Re: [PATCH] crypto: api - Fix generic algorithm self-test races

[Eric Biggers <ebiggers@kernel.org>]

On Tue, Sep 03, 2024 at 07:07:38AM +0800, Herbert Xu wrote:
> On Mon, Sep 02, 2024 at 10:05:54AM -0700, Eric Biggers wrote:
> >
> > With both this patch "crypto: api - Fix generic algorithm self-test races" and
> > your other patch "crypto: algboss - Pass instance creation error up" applied,
> > I'm still getting errors occasionally, e.g.:
> > 
> >     [    5.155587] alg: skcipher: failed to allocate transform for cbc(sm4-generic): -2
> >     [    5.155954] alg: self-tests for cbc(sm4) using cbc(sm4-generic) failed (rc=-2)
> >     [    5.372511] alg: aead: failed to allocate transform for gcm_base(ctr(aes-generic),ghash-generic): -2
> >     [    5.372861] alg: self-tests for gcm(aes) using gcm_base(ctr(aes-generic),ghash-generic) failed (rc=-2)
> > 
> > I can't follow your explanation of what is going on here and what the fix is.
> > Would it make any sense to just revert the commits that introduced this problem?
> 
> As I said earlier, these errors are expected.  What's happening
> is this:
> 
> __ecb-sm4-aesni-avx gets registered (but not tested)
> 
> cbc(sm4-generic) gets registered (but not tested)
> 
> __ecb-sm4-aesni-avx finishes testing
> 	with lskcipher this is equivalent to crypto_cipher sm4
> 	so it triggers the destruction of all instances of sm4
> 
> cbc(sm4-generic) gets marked as dead
> 
> cbc(sm4-generic) fails self-test because it's already dead (ENOENT)
> 
> It's harmless because whatever that is asking for cbc(sm4-generic)
> (in this case it's the extra-test mechanism) will simply retry the
> allocation which will then succeed.
> 
> I will send a patch to disable the warning when allocating X returns
> ENOENT while we're testing X itself.  This can always happen if X
> gets killed for the reason mentioned above and it's perfectly harmless.
> 
> It's just that the race window was tiny previously because testing
> occurred immediately after registration.  But now we've magnified
> that window many times with asynchronous testing.
> 

The tests are still failing on upstream:

[    0.343845] alg: self-tests for rfc4106(gcm(aes)) using rfc4106(gcm_base(ctr(aes-generic),ghash-generic)) failed (rc=-2)

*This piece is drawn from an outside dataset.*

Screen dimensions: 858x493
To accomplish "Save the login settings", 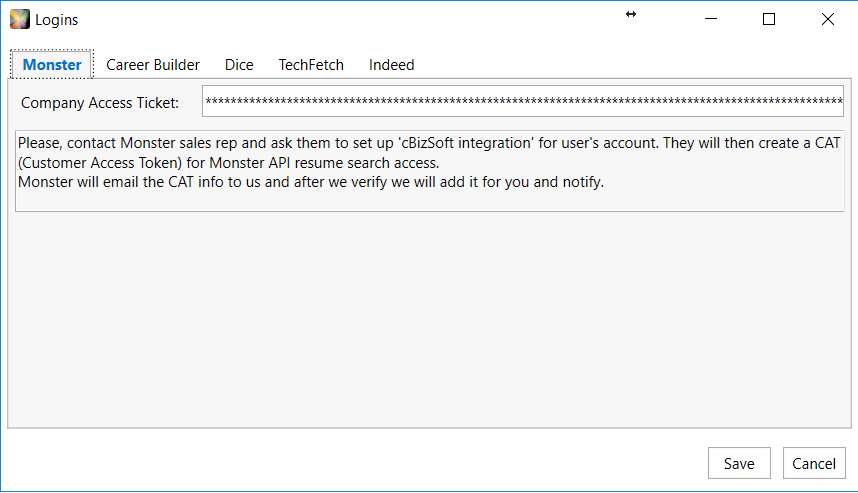I will 739,463.
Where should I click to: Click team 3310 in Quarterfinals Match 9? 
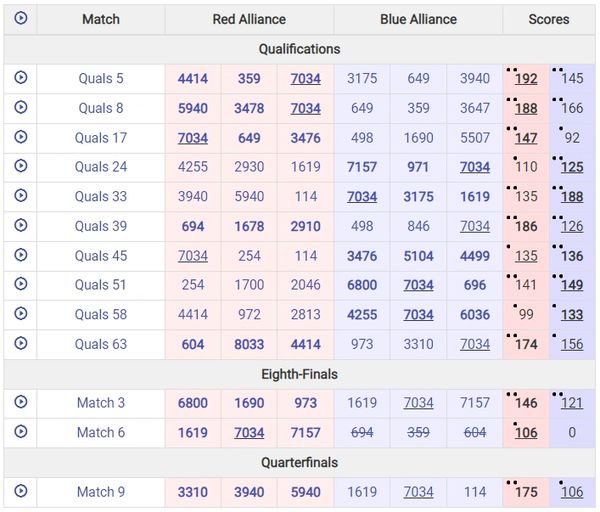pos(193,492)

To me it still seems like commit 37da5d0ffa7b ("crypto: api - Do not wait for
tests during registration") is just broken and should be reverted.

Besides the test failures, it looks like there's no longer any guarantee that
algorithms are actually available now that their module is loaded.

E.g. consider if someone does 'modprobe aesni-intel' and then immediately
creates a dm-crypt device.  Now it sounds like the AES-NI algorithms might not
have finished being tested yet and the generic algorithms can be used instead,
resulting in a performance regression.

I understand that you want to try to fix the edge cases in "fallback" ciphers.
But "fallback" ciphers have always seemed like a bad design due to how they use
the crypto API recursively.  I think the algorithms that use them should
generally be migrated off of them, e.g. as I did in commit f235bc11cc95
("crypto: arm/aes-neonbs - go back to using aes-arm directly").  That fixed the
problem in aes-neonbs that seems to have triggered this work in the first place.

- Eric